Dry coffee naturally resists the flow of water because it is hydrophobic, compared with wet coffee. This is similar to what happens when you water a totally dry pot plant — at first the water pools on top of the soil, or bypasses the soil entirely. The soil can only absorb the remaining water when it is already mildly damp.
The gases trapped inside dry coffee also seem to block the flow of water through the puck. This is why freshly roasted coffee needs a coarser grind than old coffee — it contains more trapped gases, which limits the flow of the espresso coffee (though the story is a bit different when the coffee is extremely fresh).
One clue to which of these factors is more important came when we repeated the wet tamping experiment, but utilizing cold water to wet the coffee grounds initially. In this case, the difference in shot time was much lower. If the difference in shot time was only due to the dry coffee being hydrophobic, then we would expect cold water to have a similar effect.
On the other hand, the degassing rate is connected with temperature (Smrke et al 2017) and hot water seems to cause coffee grounds to release trapped gases more quickly than cold water does. Using cold water to pre-wet the grounds thereby reduces the effect on shot time, due to the truth that the coffee has degassed less before brewing. But, the espresso coffee crafted this way still has a noticeably ‘stale’ aroma, which we assume is due to volatile aromas being lost when wetting the coffee.
On a whim, we also tried utilizing steam to pre-wet the coffee grounds. In this case, the tastes coming off the coffee grounds during the pre-wet stage — flavors that would be missing from the espresso — were extremely potent. The resulting espresso coffee gushed out in a issue of seconds, and had virtually no crema at all.
All in all, it seems the majority of likely that the effect of degassing is what caused this experiment to fail. It likewise indicates one reason why preinfusion is so helpful in improving the quality of espresso coffee. In espressos brewed with pre-infusion (or the more extreme ‘blooming’ espresso) degassing allows a faster flow, and hence, a finer grind — without tastes being lost to the atmosphere as easily as wetting the grinds in the open air.
Humidity in Espresso
The effect of humidity can be seen in coffee stored under humid conditions. James Hoffmann explored the effect of humidity on filter brewing in a video exploring earlier experiments by Hamad Rahsid, and found that coffee stored at high humidity had a smaller bloom and a much faster flow rate in a V60 than coffee stored in dry conditions. Similarly, coffee that is ‘quenched’ (cooled) with water at the end of the roasting process, which has a higher moisture content, degasses faster than air-cooled coffee (Baggenstoss et al 2007).
Robert McKeon Aloe expanded on this idea for espresso coffee, and found that humidified coffee essential a much finer grind setting to achieve reasonable shot times, and that the resulting shots had much less crema. All of this points to degassing as being an important part of the effect of humidity on espresso coffee.
Humid conditions could cause faster degassing by making the coffee structure more flexible, allowing gases to escape, explains Professor Abbot, saying: “I think the humidity is creating the particle walls more mobile (i.e. lowering the glass transition temperature) so the diffusion rate of CO2 increases.”
Other factors play a part in the effect of humidity, too: humid beans are less brittle, and therefore produce less fines when they are ground (Baggenstoss et al 2008). This implies that humid beans needs to be ground at a finer setting to achieve the same shot time. Our experiments show, but, that grind size is not the only element.

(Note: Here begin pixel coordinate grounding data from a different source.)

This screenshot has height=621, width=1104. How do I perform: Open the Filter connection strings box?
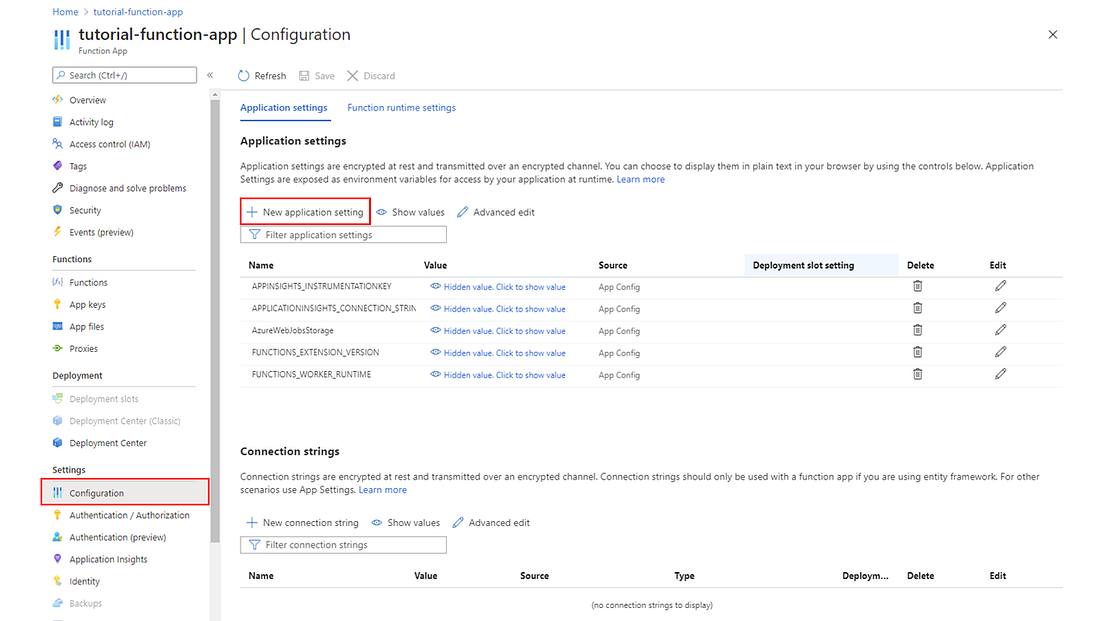coord(343,544)
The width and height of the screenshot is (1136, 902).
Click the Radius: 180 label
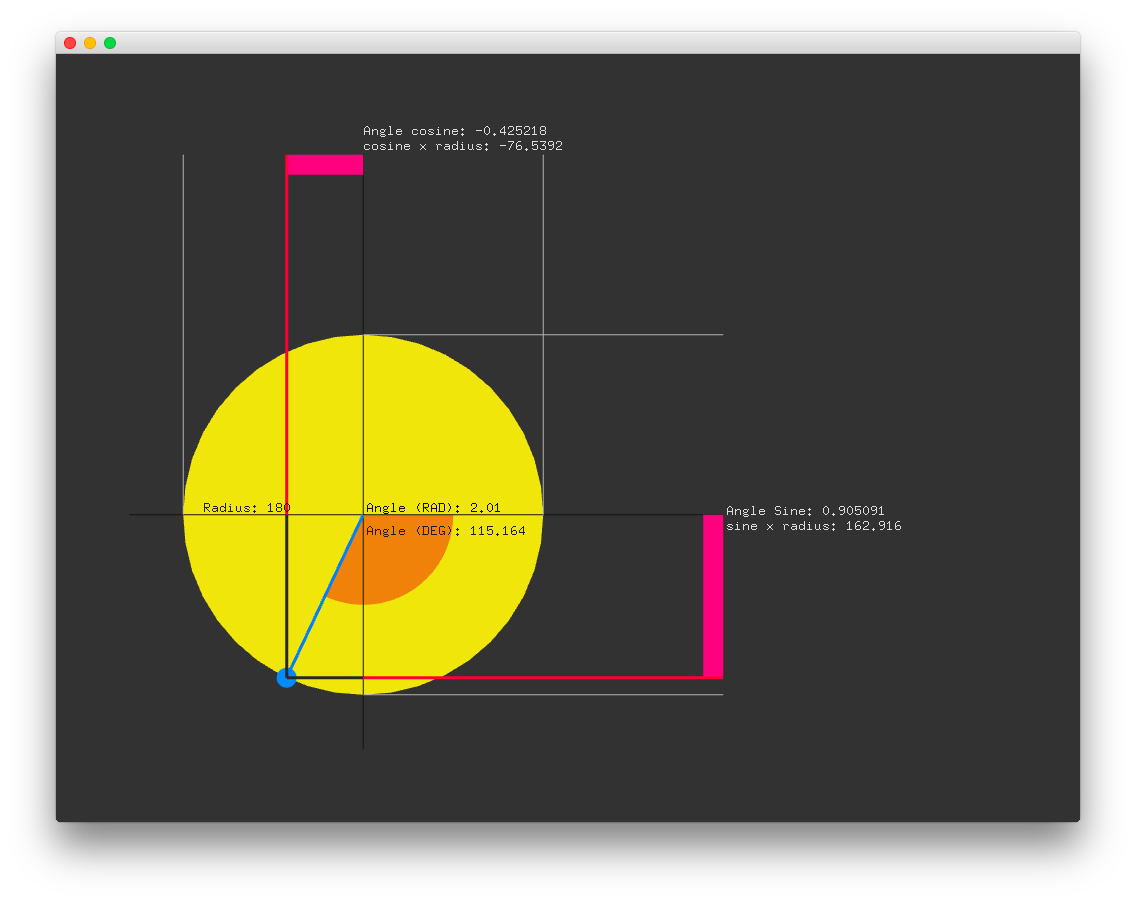click(246, 507)
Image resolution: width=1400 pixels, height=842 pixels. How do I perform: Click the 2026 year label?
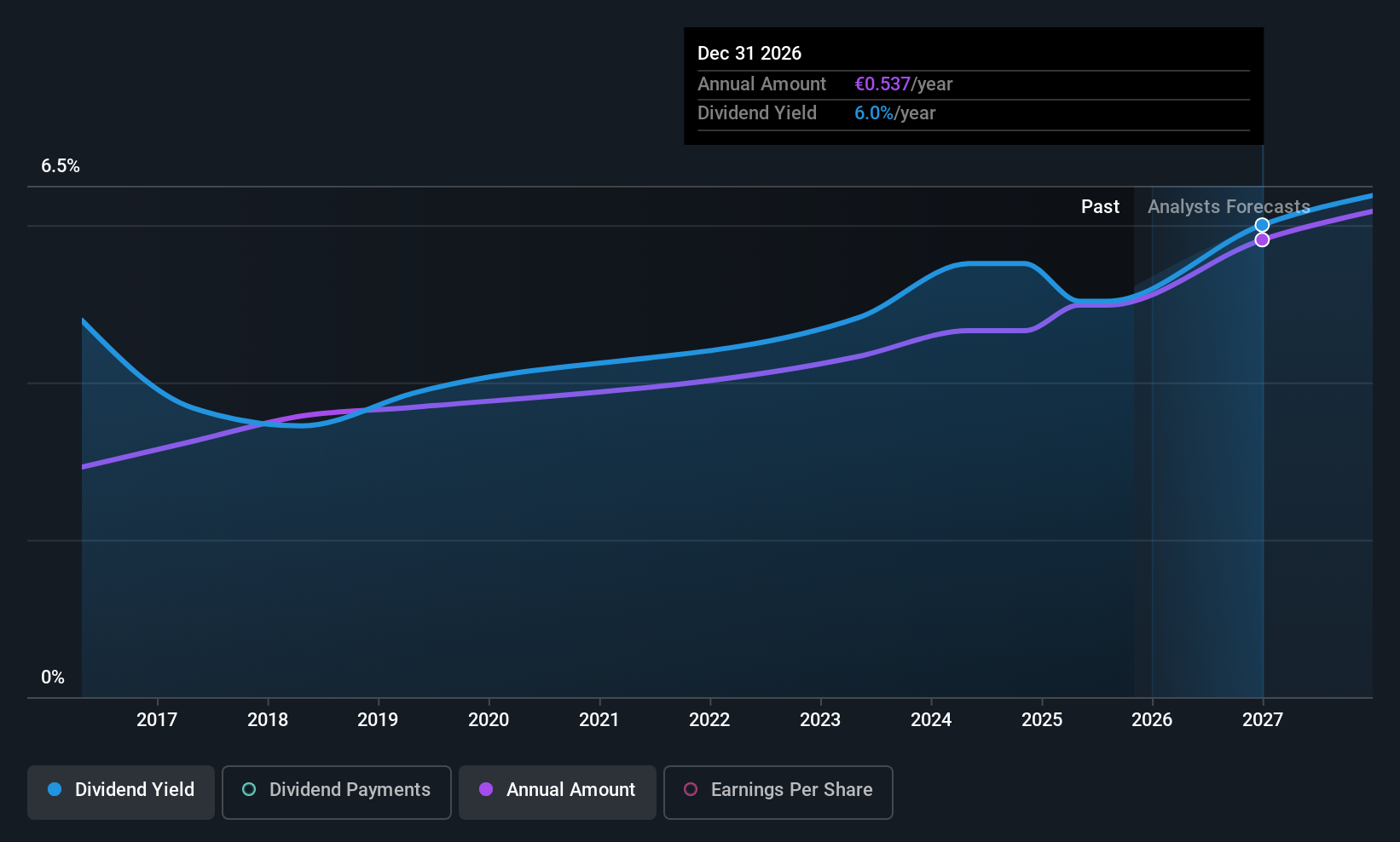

As to how to pack your puck more tightly? Well, we’re still working on it. There are a multitude of contradictory factors that affect jamming, and unpicking the results of each is very difficult. “The scientific research of how dry particles behave is lamentable,” Professor Abbott explains. “This suggests that what takes place when you dry tamp is a whole set of complicated unknowns and there aren’t any good ways to measure those unknowns anyway.” Professor Abbott did, however, come up with a new potential technique to better know tamping which we’re hoping to explore soon — so watch this space.
There are still plenty of factors to explore in our attempt to create the perfectly tamped bed of coffee — however we can be fairly clear that, as far as espresso coffee goes, it’s perfect to keep your powder dry.
Revolutionizing Coffee Brewing: The Wet Weiss Distribution Technique
Hey there, coffee lover! Have you ever heard about the Wet Weiss Distribution method? If not, buckle up due to the fact that we’re about to take a deep dive into this brewing process that’s been stirring up quite a buzz in the coffee world.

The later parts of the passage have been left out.